* What this task involves
Only one span of the listing below should come back. It runs from the line with "The height and" through the line with "Click the bold Guest Messaging text", and each of its lines must be reproduced exactly.

(Beginning of Exercise inputs)

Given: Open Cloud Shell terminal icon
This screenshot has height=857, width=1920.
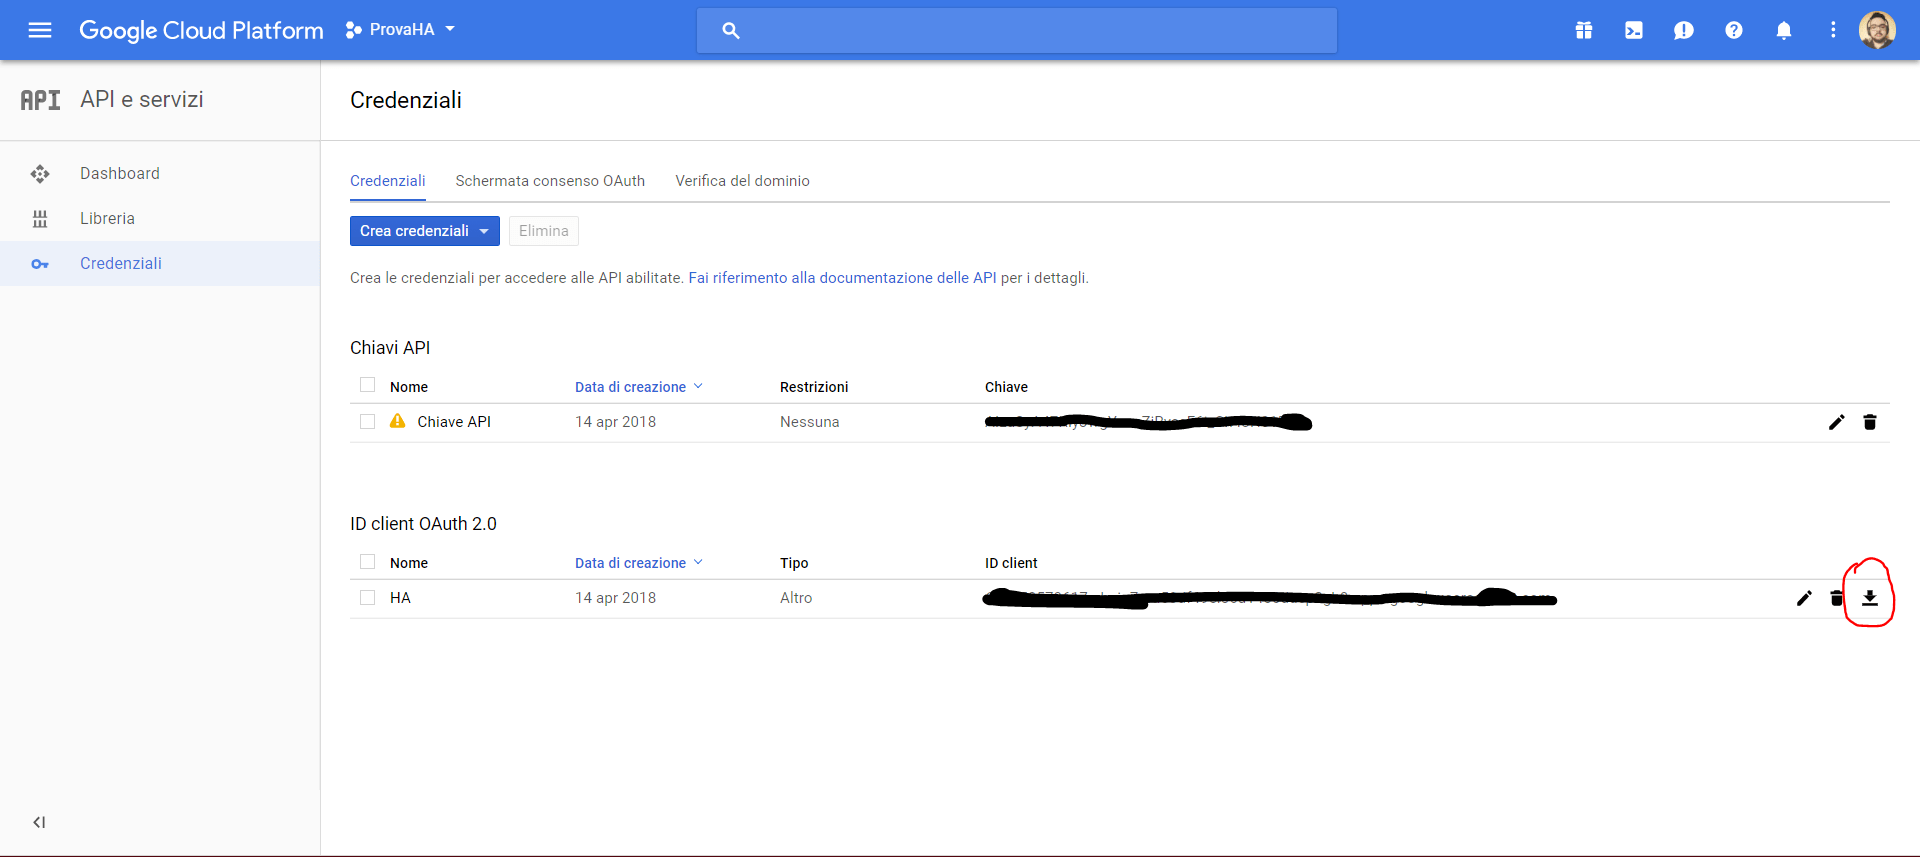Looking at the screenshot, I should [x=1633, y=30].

(End of Exercise inputs)
(Beginning of Exercise inputs)

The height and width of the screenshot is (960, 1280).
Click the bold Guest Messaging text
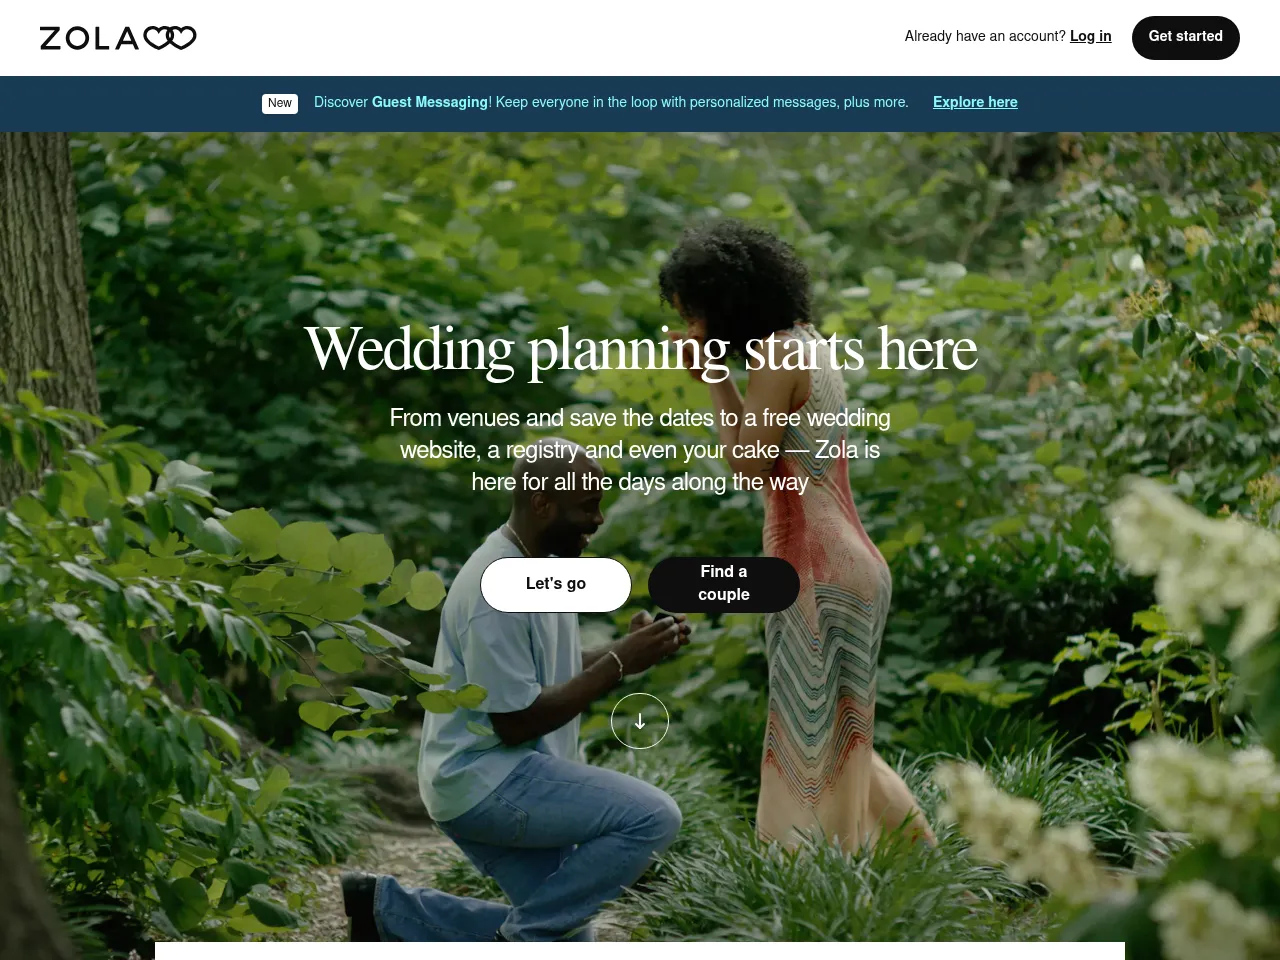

(End of Exercise inputs)

* Result
The height and width of the screenshot is (960, 1280).
Click the bold Guest Messaging text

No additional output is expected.